Return a copy of every line in the data below that contains "computer".

BEGIN

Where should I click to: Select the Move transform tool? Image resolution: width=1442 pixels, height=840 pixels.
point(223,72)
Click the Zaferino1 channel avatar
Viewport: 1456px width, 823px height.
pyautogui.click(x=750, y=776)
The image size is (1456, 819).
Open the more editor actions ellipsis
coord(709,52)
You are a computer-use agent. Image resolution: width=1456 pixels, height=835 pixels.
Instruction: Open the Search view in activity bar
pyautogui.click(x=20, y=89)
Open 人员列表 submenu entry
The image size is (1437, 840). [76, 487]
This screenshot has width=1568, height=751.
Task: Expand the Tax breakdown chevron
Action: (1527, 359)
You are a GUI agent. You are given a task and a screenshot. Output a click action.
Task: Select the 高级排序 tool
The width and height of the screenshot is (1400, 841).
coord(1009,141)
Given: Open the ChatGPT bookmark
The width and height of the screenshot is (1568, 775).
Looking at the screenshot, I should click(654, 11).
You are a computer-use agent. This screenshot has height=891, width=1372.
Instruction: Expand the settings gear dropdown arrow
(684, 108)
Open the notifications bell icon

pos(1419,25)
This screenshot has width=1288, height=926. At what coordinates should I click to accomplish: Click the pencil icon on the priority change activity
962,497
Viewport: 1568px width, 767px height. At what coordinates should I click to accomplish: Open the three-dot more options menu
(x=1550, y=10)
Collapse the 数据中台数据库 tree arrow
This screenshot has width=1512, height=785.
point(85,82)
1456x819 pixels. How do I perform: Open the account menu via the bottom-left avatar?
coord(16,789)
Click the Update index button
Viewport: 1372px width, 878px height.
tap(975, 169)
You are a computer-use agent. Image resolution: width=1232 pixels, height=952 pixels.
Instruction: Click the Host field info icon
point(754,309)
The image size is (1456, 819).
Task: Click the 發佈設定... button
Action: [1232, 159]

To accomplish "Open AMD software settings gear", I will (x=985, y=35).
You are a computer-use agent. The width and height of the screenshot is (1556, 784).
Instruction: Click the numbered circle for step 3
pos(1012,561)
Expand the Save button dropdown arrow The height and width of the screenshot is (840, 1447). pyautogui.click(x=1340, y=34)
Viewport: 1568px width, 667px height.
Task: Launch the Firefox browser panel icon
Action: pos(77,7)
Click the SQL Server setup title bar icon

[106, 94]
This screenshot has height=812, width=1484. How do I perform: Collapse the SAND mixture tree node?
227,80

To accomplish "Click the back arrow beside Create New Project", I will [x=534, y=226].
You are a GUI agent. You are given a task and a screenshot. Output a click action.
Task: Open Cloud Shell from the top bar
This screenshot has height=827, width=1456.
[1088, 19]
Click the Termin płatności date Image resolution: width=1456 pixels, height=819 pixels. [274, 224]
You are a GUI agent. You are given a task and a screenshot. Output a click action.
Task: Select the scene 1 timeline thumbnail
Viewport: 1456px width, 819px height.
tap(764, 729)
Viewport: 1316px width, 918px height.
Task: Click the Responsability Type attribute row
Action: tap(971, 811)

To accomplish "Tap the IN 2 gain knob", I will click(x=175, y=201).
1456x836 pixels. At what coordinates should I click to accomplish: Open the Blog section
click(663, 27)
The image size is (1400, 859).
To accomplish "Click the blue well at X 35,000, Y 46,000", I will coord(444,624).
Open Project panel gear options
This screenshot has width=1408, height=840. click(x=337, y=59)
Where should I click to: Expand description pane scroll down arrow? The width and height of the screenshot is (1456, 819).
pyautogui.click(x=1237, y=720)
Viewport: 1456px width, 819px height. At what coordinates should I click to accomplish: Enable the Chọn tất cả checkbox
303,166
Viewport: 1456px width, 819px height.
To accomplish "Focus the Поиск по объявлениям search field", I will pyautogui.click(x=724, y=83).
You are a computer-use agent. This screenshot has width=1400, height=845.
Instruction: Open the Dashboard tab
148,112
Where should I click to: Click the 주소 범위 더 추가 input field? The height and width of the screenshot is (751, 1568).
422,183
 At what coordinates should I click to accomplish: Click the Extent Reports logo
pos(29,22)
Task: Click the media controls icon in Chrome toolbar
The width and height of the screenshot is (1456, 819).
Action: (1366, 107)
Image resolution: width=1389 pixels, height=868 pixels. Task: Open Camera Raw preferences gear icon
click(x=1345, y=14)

END

▶ [Finished task]:
You are a computer-use agent. Image resolution: width=1456 pixels, height=835 pixels.
You are a computer-use agent. This screenshot has height=891, width=1372.
You are a computer-use agent. Image resolution: width=1232 pixels, height=952 pixels.
You are a computer-use agent. The width and height of the screenshot is (1556, 784).
You are a computer-use agent. This screenshot has width=1400, height=845.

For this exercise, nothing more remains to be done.